Mas o plano da eficácia fica melhor compreendido quando levamos o estudo para o caminho dos negócios jurídicos. Eles são declarações de vontade. A pedra de toque, a grande referência para diferenciar negócio jurídico de todos os outros fatos jurídicos é que, nos negócios, haverá declaração de vontades com um objetivo específico. Essa vontade é emitida pelo sujeito ativo, é recepcionada pelo passivo, e, neste lado, existe uma contra-vontade, que o sujeito ativo espera que seja a mesma da dele. 

Um exemplo de negócio ineficaz seria o empréstimo de dinheiro para um terceiro jogar na Mega Sena e se reivindicar o dinheiro antes do dia do sorteio.

Testamento: se a pessoa que testou ainda não morreu, ele ainda é valido. Mas sua eficácia é que está em estado latente. Existe, é válido, e, ao falecer o testador, o testamento produzirá efeitos.

A eficácia, portanto, é o conjunto das conseqüências e potencialidades do fato jurídico.

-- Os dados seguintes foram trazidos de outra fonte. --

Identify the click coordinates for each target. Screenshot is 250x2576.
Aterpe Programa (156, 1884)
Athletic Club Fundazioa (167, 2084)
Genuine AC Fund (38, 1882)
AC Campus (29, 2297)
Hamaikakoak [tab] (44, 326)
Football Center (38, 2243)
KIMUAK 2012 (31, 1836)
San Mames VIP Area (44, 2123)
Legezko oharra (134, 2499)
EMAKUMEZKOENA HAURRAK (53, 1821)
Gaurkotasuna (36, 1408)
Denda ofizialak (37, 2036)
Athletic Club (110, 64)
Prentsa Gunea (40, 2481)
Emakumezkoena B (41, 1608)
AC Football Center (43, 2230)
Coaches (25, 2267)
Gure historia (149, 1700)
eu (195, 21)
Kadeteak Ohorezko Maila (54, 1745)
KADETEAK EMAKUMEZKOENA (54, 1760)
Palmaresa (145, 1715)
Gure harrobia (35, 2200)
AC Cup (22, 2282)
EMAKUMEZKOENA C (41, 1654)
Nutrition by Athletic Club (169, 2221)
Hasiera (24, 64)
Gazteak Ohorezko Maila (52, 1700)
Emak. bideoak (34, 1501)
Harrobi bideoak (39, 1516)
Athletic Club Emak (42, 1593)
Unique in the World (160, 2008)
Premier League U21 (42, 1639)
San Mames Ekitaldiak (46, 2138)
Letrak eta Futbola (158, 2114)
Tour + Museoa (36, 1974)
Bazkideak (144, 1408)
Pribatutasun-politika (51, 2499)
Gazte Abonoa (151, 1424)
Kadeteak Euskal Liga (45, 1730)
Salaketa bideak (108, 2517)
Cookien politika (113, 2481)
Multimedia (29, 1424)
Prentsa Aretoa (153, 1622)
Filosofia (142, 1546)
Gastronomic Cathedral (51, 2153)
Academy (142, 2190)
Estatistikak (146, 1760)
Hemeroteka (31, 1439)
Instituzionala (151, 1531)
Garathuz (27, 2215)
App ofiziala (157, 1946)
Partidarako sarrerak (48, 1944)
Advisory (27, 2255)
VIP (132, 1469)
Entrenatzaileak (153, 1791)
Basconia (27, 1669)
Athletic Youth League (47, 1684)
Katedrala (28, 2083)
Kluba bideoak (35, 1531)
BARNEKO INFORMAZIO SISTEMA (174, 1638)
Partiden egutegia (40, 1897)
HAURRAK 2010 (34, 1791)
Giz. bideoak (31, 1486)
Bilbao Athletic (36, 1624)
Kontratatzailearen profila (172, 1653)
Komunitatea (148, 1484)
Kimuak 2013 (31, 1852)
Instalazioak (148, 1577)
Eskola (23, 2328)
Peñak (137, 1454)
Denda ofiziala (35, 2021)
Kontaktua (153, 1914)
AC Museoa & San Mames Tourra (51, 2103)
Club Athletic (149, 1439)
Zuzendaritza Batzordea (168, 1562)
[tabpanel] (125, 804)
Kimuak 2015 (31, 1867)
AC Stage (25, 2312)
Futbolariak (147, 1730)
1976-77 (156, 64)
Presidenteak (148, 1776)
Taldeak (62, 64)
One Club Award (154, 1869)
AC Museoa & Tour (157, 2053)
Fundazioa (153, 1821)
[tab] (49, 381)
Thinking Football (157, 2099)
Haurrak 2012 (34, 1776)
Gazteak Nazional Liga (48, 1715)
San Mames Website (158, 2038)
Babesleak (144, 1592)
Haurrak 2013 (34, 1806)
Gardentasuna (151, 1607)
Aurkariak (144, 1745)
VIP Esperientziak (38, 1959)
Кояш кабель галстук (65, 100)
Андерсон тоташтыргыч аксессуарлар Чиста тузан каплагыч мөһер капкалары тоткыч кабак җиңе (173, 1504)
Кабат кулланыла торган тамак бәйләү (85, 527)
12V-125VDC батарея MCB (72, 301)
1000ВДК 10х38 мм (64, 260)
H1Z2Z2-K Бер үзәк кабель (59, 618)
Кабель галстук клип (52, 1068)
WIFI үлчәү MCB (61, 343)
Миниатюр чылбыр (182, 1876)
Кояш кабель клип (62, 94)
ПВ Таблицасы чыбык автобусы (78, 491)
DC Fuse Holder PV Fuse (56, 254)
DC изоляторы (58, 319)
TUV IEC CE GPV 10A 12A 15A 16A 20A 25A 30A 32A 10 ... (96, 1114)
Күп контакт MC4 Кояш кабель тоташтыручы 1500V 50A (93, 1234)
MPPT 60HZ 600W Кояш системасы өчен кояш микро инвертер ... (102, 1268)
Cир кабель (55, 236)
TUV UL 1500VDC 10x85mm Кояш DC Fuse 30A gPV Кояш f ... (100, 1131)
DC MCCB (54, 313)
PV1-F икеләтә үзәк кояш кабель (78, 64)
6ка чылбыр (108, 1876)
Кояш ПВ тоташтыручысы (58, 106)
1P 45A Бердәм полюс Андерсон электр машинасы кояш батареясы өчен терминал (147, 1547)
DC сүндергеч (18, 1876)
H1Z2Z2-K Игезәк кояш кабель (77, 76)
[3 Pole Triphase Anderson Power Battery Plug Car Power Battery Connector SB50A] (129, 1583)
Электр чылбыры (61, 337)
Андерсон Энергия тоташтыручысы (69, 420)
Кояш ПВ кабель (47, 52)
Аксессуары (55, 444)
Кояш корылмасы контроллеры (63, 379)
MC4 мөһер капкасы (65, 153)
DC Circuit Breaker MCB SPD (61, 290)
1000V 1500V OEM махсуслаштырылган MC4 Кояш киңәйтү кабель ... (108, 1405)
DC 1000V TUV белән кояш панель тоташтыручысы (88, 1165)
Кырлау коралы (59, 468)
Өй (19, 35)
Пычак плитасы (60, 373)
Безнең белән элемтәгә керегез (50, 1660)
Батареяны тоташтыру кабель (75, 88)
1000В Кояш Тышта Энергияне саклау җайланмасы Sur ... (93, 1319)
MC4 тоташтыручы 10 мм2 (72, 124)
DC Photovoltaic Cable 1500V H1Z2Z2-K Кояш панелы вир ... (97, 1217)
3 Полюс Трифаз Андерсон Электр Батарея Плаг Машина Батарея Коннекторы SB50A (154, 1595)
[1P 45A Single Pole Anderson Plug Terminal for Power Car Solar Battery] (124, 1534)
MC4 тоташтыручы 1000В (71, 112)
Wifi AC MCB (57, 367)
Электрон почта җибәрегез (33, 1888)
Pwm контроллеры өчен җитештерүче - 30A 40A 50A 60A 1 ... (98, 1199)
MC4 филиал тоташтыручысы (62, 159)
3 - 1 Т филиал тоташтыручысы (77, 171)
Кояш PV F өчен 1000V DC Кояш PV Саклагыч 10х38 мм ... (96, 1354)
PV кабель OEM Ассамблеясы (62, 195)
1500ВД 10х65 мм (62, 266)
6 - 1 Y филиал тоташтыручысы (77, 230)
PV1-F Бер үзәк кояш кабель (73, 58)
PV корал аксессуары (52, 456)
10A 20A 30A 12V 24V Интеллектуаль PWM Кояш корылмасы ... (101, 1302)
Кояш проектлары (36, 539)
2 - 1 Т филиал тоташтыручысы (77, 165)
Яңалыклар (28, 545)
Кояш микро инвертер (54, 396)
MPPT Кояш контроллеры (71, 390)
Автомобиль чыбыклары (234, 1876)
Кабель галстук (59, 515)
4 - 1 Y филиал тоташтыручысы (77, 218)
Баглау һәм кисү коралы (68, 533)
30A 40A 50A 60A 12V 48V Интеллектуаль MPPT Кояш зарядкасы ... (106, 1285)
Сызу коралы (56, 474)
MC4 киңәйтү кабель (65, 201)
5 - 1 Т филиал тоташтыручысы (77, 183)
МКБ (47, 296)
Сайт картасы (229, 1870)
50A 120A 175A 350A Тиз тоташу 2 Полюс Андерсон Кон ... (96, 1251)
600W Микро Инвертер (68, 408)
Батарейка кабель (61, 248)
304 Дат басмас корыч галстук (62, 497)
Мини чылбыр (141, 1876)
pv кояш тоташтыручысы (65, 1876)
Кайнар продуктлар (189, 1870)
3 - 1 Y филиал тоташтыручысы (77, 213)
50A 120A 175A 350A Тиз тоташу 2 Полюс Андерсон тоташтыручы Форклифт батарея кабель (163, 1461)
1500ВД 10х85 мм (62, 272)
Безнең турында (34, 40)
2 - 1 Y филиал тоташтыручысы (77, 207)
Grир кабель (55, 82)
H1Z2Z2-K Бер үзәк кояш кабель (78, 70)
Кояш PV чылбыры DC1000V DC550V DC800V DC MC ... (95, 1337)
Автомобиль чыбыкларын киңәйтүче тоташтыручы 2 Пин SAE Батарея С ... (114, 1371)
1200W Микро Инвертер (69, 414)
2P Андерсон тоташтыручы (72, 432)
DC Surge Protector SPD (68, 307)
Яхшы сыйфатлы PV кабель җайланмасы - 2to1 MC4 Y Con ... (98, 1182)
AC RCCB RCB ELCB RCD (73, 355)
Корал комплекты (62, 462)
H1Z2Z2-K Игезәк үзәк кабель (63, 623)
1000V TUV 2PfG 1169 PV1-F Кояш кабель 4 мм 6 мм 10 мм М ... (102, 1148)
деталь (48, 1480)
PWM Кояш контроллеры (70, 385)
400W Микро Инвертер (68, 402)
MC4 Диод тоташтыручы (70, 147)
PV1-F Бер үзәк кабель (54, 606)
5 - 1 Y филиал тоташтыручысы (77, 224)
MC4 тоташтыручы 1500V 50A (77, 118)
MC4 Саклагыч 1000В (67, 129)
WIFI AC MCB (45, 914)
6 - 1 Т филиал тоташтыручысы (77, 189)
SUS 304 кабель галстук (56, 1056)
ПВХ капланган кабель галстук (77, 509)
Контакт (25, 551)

1 - Foi isso que eu copiei, apesar de achar estranho agora. Posso ter cometido um erro. Miguel Reale, nas Lições Preliminares de Direito, afirma que “...há a necessidade de repelir eventuais pretensões fundadas em situações resultantes de atos juridicamente embrionários, portanto não se pode confundir a inexistência, que é um vicio antes natural ou fático, devido à falta de elementos constitutivos, com a nulidade, que resulta da não-correspondência dos elementos existentes com as exigências prefiguras em lei. O ato inexistente, na realidade, carece de algum elemento constitutivo, permanecendo juridicamente embrionário, ainda em formação, devendo ser declarada sua não-significação jurídica...” – página 207, com adaptações.